Excerpts from a dataset
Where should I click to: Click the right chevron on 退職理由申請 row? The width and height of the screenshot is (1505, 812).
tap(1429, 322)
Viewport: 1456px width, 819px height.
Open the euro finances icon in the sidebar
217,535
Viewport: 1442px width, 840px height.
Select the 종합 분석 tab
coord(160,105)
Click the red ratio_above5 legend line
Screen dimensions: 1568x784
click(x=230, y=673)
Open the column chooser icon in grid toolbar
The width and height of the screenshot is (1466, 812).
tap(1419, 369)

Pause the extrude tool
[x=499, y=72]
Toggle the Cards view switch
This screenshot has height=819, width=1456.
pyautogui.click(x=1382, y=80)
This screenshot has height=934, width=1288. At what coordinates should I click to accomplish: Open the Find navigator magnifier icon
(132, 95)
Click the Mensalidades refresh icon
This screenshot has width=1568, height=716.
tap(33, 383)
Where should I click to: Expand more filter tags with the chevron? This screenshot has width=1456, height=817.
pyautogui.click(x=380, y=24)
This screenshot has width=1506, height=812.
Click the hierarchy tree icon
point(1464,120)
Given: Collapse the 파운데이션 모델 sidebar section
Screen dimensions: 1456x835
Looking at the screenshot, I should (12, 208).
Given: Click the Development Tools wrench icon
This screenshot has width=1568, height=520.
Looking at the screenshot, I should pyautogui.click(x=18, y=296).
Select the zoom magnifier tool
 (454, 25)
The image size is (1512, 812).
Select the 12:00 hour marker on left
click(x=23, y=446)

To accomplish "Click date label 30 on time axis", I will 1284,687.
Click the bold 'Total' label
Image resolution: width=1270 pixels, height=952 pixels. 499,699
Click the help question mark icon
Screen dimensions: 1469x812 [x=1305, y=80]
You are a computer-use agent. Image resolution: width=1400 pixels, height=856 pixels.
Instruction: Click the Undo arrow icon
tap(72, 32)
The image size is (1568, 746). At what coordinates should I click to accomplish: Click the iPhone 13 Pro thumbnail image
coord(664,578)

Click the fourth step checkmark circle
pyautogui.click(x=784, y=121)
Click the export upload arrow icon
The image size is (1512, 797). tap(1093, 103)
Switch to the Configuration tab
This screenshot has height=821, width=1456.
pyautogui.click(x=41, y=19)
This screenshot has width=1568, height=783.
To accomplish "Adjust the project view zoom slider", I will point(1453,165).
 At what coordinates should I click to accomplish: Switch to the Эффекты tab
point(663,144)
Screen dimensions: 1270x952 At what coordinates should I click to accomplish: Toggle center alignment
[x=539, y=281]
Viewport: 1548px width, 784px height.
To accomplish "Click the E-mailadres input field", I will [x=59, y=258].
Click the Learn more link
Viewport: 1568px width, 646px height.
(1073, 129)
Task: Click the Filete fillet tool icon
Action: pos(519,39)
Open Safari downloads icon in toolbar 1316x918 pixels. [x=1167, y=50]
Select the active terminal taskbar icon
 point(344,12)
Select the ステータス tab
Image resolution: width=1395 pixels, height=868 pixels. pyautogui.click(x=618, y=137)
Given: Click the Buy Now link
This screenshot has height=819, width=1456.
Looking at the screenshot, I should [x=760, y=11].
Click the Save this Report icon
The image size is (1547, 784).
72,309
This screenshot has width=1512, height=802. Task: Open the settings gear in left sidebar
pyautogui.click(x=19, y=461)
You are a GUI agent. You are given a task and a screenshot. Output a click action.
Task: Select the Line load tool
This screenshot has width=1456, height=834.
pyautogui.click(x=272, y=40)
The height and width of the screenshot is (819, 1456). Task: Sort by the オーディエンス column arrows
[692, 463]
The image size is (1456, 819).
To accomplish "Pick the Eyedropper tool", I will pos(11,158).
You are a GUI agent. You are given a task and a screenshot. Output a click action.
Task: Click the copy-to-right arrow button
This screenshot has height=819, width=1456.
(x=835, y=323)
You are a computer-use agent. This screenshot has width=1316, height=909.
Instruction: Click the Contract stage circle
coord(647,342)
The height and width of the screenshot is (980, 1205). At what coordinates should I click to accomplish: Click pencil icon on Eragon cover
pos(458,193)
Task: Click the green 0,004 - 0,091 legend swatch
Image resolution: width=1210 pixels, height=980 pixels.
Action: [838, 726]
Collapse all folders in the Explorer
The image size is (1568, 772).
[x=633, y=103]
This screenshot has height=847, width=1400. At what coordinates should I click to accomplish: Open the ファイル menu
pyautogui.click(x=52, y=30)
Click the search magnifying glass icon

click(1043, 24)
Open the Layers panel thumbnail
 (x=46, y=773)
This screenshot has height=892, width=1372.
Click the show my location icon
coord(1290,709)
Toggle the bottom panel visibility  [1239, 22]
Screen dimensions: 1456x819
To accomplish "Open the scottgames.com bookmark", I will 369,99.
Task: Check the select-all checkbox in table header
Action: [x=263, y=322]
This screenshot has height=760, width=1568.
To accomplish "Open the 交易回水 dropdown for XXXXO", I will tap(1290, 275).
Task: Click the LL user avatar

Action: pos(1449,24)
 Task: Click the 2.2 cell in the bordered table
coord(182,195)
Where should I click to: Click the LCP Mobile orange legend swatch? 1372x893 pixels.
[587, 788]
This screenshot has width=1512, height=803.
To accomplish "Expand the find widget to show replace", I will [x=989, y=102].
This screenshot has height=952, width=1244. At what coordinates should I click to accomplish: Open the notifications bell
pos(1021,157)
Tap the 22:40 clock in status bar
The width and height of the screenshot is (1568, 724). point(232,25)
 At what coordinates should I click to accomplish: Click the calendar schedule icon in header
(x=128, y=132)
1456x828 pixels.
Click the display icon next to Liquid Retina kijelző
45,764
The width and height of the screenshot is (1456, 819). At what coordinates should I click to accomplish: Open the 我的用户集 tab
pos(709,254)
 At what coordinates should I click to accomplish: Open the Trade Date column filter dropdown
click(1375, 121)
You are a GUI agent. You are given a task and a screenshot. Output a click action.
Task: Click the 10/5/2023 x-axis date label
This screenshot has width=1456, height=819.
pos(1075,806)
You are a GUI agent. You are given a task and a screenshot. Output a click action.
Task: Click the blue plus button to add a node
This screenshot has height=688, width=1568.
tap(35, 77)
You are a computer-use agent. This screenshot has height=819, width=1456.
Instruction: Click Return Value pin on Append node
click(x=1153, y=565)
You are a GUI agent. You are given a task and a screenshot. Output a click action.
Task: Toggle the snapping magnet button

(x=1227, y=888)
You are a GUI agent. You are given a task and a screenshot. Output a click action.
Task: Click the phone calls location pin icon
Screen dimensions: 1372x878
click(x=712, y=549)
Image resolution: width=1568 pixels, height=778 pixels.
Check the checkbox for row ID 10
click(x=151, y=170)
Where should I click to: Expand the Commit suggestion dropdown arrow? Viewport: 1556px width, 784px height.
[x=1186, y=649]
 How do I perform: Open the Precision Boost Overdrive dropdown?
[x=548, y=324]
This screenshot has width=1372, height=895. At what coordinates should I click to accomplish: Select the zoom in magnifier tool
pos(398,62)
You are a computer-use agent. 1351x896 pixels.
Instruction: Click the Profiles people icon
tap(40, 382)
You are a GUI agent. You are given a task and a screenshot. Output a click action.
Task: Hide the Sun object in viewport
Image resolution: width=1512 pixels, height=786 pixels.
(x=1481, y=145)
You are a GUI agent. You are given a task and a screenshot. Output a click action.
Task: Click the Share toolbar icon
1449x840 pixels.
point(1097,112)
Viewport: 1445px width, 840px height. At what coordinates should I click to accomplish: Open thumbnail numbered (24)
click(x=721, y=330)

## [WORK TASK]
Every line of the data must appear again in the answer, exactly as written.

## [SOLUTION TO THIS PROBLEM]
Where should I click to: Click the right chevron on 退職理由申請 row? The width and height of the screenshot is (1505, 812).
tap(1429, 322)
Viewport: 1456px width, 819px height.
Open the euro finances icon in the sidebar
217,535
Viewport: 1442px width, 840px height.
Select the 종합 분석 tab
coord(160,105)
Click the red ratio_above5 legend line
Screen dimensions: 1568x784
click(x=230, y=673)
Open the column chooser icon in grid toolbar
The width and height of the screenshot is (1466, 812).
tap(1419, 369)

Pause the extrude tool
[x=499, y=72]
Toggle the Cards view switch
This screenshot has height=819, width=1456.
pyautogui.click(x=1382, y=80)
This screenshot has height=934, width=1288. At what coordinates should I click to accomplish: Open the Find navigator magnifier icon
(132, 95)
Click the Mensalidades refresh icon
This screenshot has width=1568, height=716.
tap(33, 383)
Where should I click to: Expand more filter tags with the chevron? This screenshot has width=1456, height=817.
pyautogui.click(x=380, y=24)
This screenshot has width=1506, height=812.
Click the hierarchy tree icon
point(1464,120)
Given: Collapse the 파운데이션 모델 sidebar section
Screen dimensions: 1456x835
Looking at the screenshot, I should (12, 208).
Given: Click the Development Tools wrench icon
This screenshot has width=1568, height=520.
Looking at the screenshot, I should pyautogui.click(x=18, y=296).
Select the zoom magnifier tool
 (454, 25)
The image size is (1512, 812).
Select the 12:00 hour marker on left
click(x=23, y=446)

To accomplish "Click date label 30 on time axis", I will 1284,687.
Click the bold 'Total' label
Image resolution: width=1270 pixels, height=952 pixels. 499,699
Click the help question mark icon
Screen dimensions: 1469x812 [x=1305, y=80]
You are a computer-use agent. Image resolution: width=1400 pixels, height=856 pixels.
Instruction: Click the Undo arrow icon
tap(72, 32)
The image size is (1568, 746). At what coordinates should I click to accomplish: Click the iPhone 13 Pro thumbnail image
coord(664,578)

Click the fourth step checkmark circle
pyautogui.click(x=784, y=121)
Click the export upload arrow icon
The image size is (1512, 797). tap(1093, 103)
Switch to the Configuration tab
This screenshot has height=821, width=1456.
pyautogui.click(x=41, y=19)
This screenshot has width=1568, height=783.
To accomplish "Adjust the project view zoom slider", I will point(1453,165).
 At what coordinates should I click to accomplish: Switch to the Эффекты tab
point(663,144)
Screen dimensions: 1270x952 At what coordinates should I click to accomplish: Toggle center alignment
[x=539, y=281]
Viewport: 1548px width, 784px height.
To accomplish "Click the E-mailadres input field", I will [x=59, y=258].
Click the Learn more link
Viewport: 1568px width, 646px height.
(1073, 129)
Task: Click the Filete fillet tool icon
Action: pos(519,39)
Open Safari downloads icon in toolbar 1316x918 pixels. [x=1167, y=50]
Select the active terminal taskbar icon
 point(344,12)
Select the ステータス tab
Image resolution: width=1395 pixels, height=868 pixels. pyautogui.click(x=618, y=137)
Given: Click the Buy Now link
This screenshot has height=819, width=1456.
Looking at the screenshot, I should [x=760, y=11].
Click the Save this Report icon
The image size is (1547, 784).
72,309
This screenshot has width=1512, height=802. Task: Open the settings gear in left sidebar
pyautogui.click(x=19, y=461)
You are a GUI agent. You are given a task and a screenshot. Output a click action.
Task: Select the Line load tool
This screenshot has width=1456, height=834.
pyautogui.click(x=272, y=40)
The height and width of the screenshot is (819, 1456). Task: Sort by the オーディエンス column arrows
[692, 463]
The image size is (1456, 819).
To accomplish "Pick the Eyedropper tool", I will pos(11,158).
You are a GUI agent. You are given a task and a screenshot. Output a click action.
Task: Click the copy-to-right arrow button
This screenshot has height=819, width=1456.
(x=835, y=323)
You are a computer-use agent. This screenshot has width=1316, height=909.
Instruction: Click the Contract stage circle
coord(647,342)
The height and width of the screenshot is (980, 1205). At what coordinates should I click to accomplish: Click pencil icon on Eragon cover
pos(458,193)
Task: Click the green 0,004 - 0,091 legend swatch
Image resolution: width=1210 pixels, height=980 pixels.
Action: [838, 726]
Collapse all folders in the Explorer
The image size is (1568, 772).
[x=633, y=103]
This screenshot has height=847, width=1400. At what coordinates should I click to accomplish: Open the ファイル menu
pyautogui.click(x=52, y=30)
Click the search magnifying glass icon

click(1043, 24)
Open the Layers panel thumbnail
 (x=46, y=773)
This screenshot has height=892, width=1372.
Click the show my location icon
coord(1290,709)
Toggle the bottom panel visibility  [1239, 22]
Screen dimensions: 1456x819
To accomplish "Open the scottgames.com bookmark", I will 369,99.
Task: Check the select-all checkbox in table header
Action: [x=263, y=322]
This screenshot has height=760, width=1568.
To accomplish "Open the 交易回水 dropdown for XXXXO", I will tap(1290, 275).
Task: Click the LL user avatar

Action: pos(1449,24)
 Task: Click the 2.2 cell in the bordered table
coord(182,195)
Where should I click to: Click the LCP Mobile orange legend swatch? 1372x893 pixels.
[587, 788]
This screenshot has width=1512, height=803.
To accomplish "Expand the find widget to show replace", I will [x=989, y=102].
This screenshot has height=952, width=1244. At what coordinates should I click to accomplish: Open the notifications bell
pos(1021,157)
Tap the 22:40 clock in status bar
The width and height of the screenshot is (1568, 724). point(232,25)
 At what coordinates should I click to accomplish: Click the calendar schedule icon in header
(x=128, y=132)
1456x828 pixels.
Click the display icon next to Liquid Retina kijelző
45,764
The width and height of the screenshot is (1456, 819). At what coordinates should I click to accomplish: Open the 我的用户集 tab
pos(709,254)
 At what coordinates should I click to accomplish: Open the Trade Date column filter dropdown
click(1375, 121)
You are a GUI agent. You are given a task and a screenshot. Output a click action.
Task: Click the 10/5/2023 x-axis date label
This screenshot has width=1456, height=819.
pos(1075,806)
You are a GUI agent. You are given a task and a screenshot. Output a click action.
Task: Click the blue plus button to add a node
This screenshot has height=688, width=1568.
tap(35, 77)
You are a computer-use agent. This screenshot has height=819, width=1456.
Instruction: Click Return Value pin on Append node
click(x=1153, y=565)
You are a GUI agent. You are given a task and a screenshot. Output a click action.
Task: Toggle the snapping magnet button

(x=1227, y=888)
You are a GUI agent. You are given a task and a screenshot. Output a click action.
Task: Click the phone calls location pin icon
Screen dimensions: 1372x878
click(x=712, y=549)
Image resolution: width=1568 pixels, height=778 pixels.
Check the checkbox for row ID 10
click(x=151, y=170)
Where should I click to: Expand the Commit suggestion dropdown arrow? Viewport: 1556px width, 784px height.
[x=1186, y=649]
 How do I perform: Open the Precision Boost Overdrive dropdown?
[x=548, y=324]
This screenshot has width=1372, height=895. At what coordinates should I click to accomplish: Select the zoom in magnifier tool
pos(398,62)
You are a computer-use agent. 1351x896 pixels.
Instruction: Click the Profiles people icon
tap(40, 382)
You are a GUI agent. You are given a task and a screenshot. Output a click action.
Task: Hide the Sun object in viewport
Image resolution: width=1512 pixels, height=786 pixels.
(x=1481, y=145)
You are a GUI agent. You are given a task and a screenshot. Output a click action.
Task: Click the Share toolbar icon
1449x840 pixels.
point(1097,112)
Viewport: 1445px width, 840px height. At what coordinates should I click to accomplish: Open thumbnail numbered (24)
click(x=721, y=330)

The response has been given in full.